What the association listing gives you
A BCTA/NA training listing typically gives you a name, a general location, and enough information to confirm that the programme is run by an Approved Teacher and leads to RCST eligibility. That's useful — it tells you the official status and places the programme inside the accreditation structure.
But listings are compact by design. They aren't built to explain seminar structure, break down what each module covers, describe the venue and accommodation, or tell you what the tuition costs. These are all things a prospective student needs to know before committing to a two-year training, and none of them reliably appear in a directory entry.
The listing is the official anchor. The school website is where the programme exists as a real thing you could sign up for.
What school websites add
A well-maintained school or teacher website usually shows the full programme structure — how many seminars, how many days each, over what period. Body Intelligence, for example, runs its foundation training across ten five-day seminars and breaks down what each segment covers. That kind of detail helps you understand the arc of the training and assess whether it works for your schedule and learning style.
Cost is another thing association listings skip. Tuition for a 700-hour professional training is a serious investment, and fees vary by country, school, and structure. School websites often publish fees or at least say how to ask. For programmes running in multiple countries, fees are usually set locally, which can make a meaningful difference depending on where you train.
Teacher bios on school sites also go further than association listings. A listing might note that someone is an Approved Teacher; the school site explains where they trained, who their teachers were, how long they've been practising, and where their interests lie. For a programme that means two years of close work with one teacher, that context matters.
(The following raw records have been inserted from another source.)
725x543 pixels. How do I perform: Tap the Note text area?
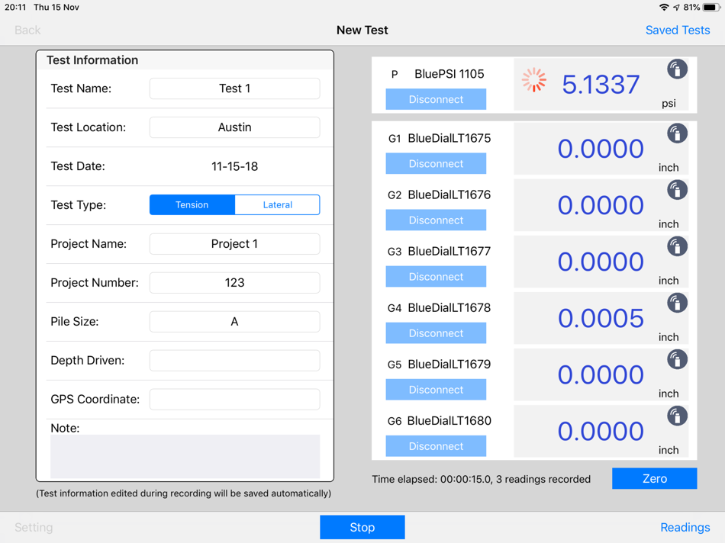click(185, 456)
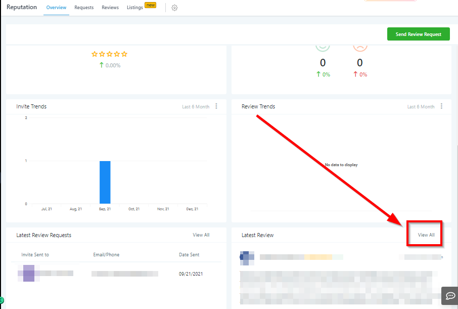Switch to the Overview tab

(56, 8)
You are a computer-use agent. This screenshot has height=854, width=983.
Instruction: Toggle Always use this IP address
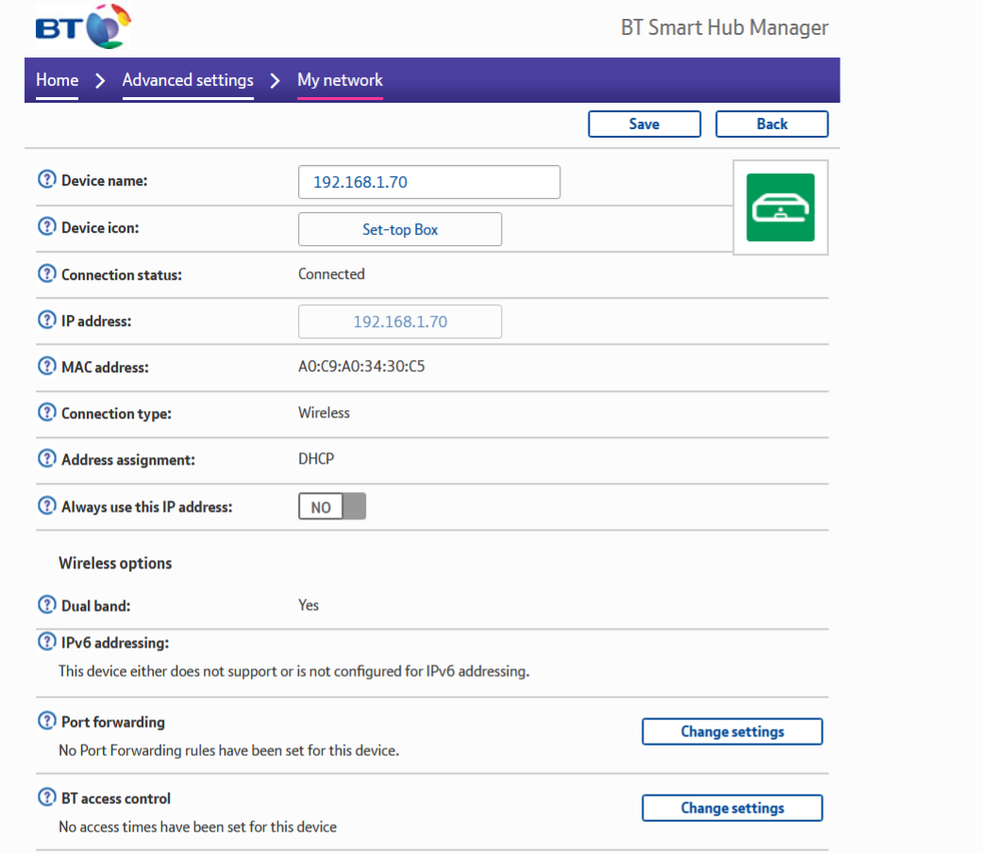332,506
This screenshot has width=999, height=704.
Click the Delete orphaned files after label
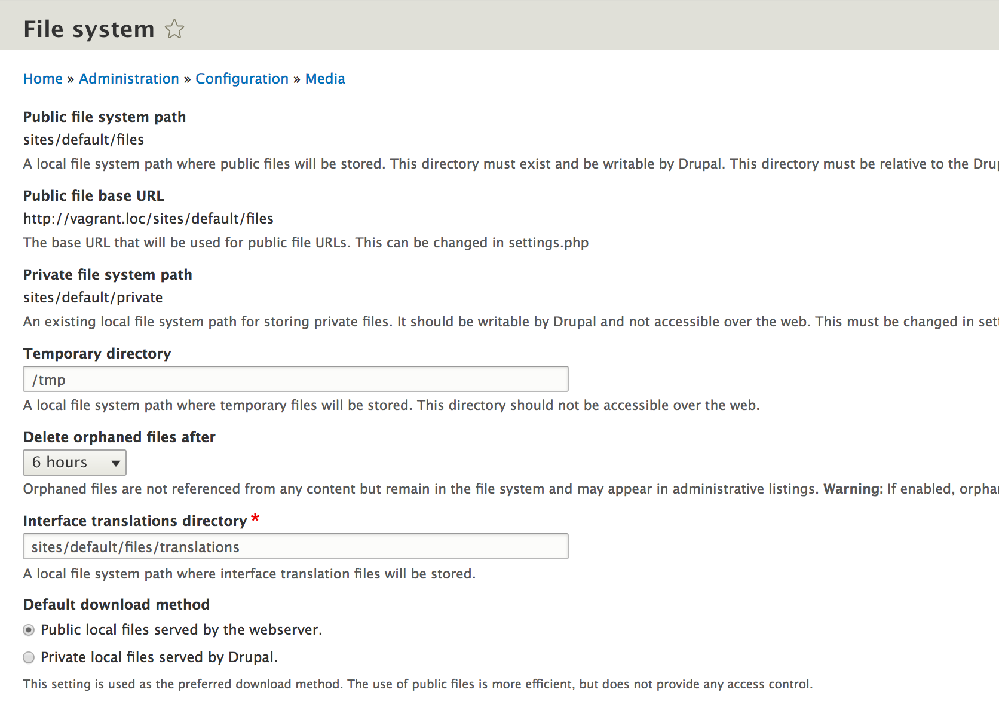119,437
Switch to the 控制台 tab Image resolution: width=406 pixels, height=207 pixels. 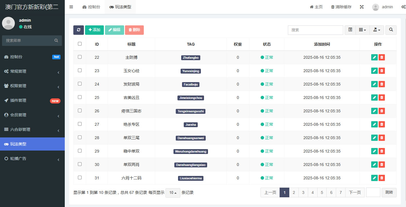coord(91,7)
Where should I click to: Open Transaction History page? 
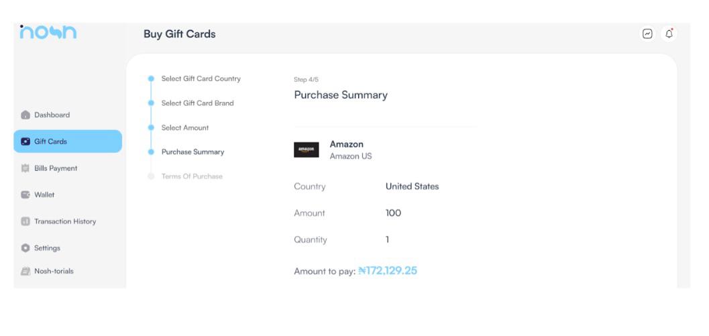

When the two sources diverge
Sometimes what's on the school site doesn't quite match the association listing. Several reasons: the school may have updated its structure since the listing was last refreshed, the teacher's credentials may have changed, or the school may run a version of the training with extra hours beyond the minimum.
A BCTA/NA listing that says '700-hour foundation training' and a school site that describes a 'ten-seminar, two-year programme totalling 800 hours' aren't contradicting each other — the school may simply offer more than the minimum. That extra is worth knowing. If a school site describes a significantly shorter programme than the listing suggests is standard, that's a reason to ask a direct question.
The usual way to resolve a gap is to email the teacher or school. A short message explaining what you've found and asking for clarification is always reasonable, and in the BCST world, teachers are generally responsive and happy to talk through their programmes. The listing plus the school site gives you the context for that conversation to be specific and useful.
Using association listings and school websites together rather than as alternatives gives you a much clearer picture of what a training programme actually involves. The listing establishes credential status; the school site brings the programme to life. Together they're a solid foundation for choosing well.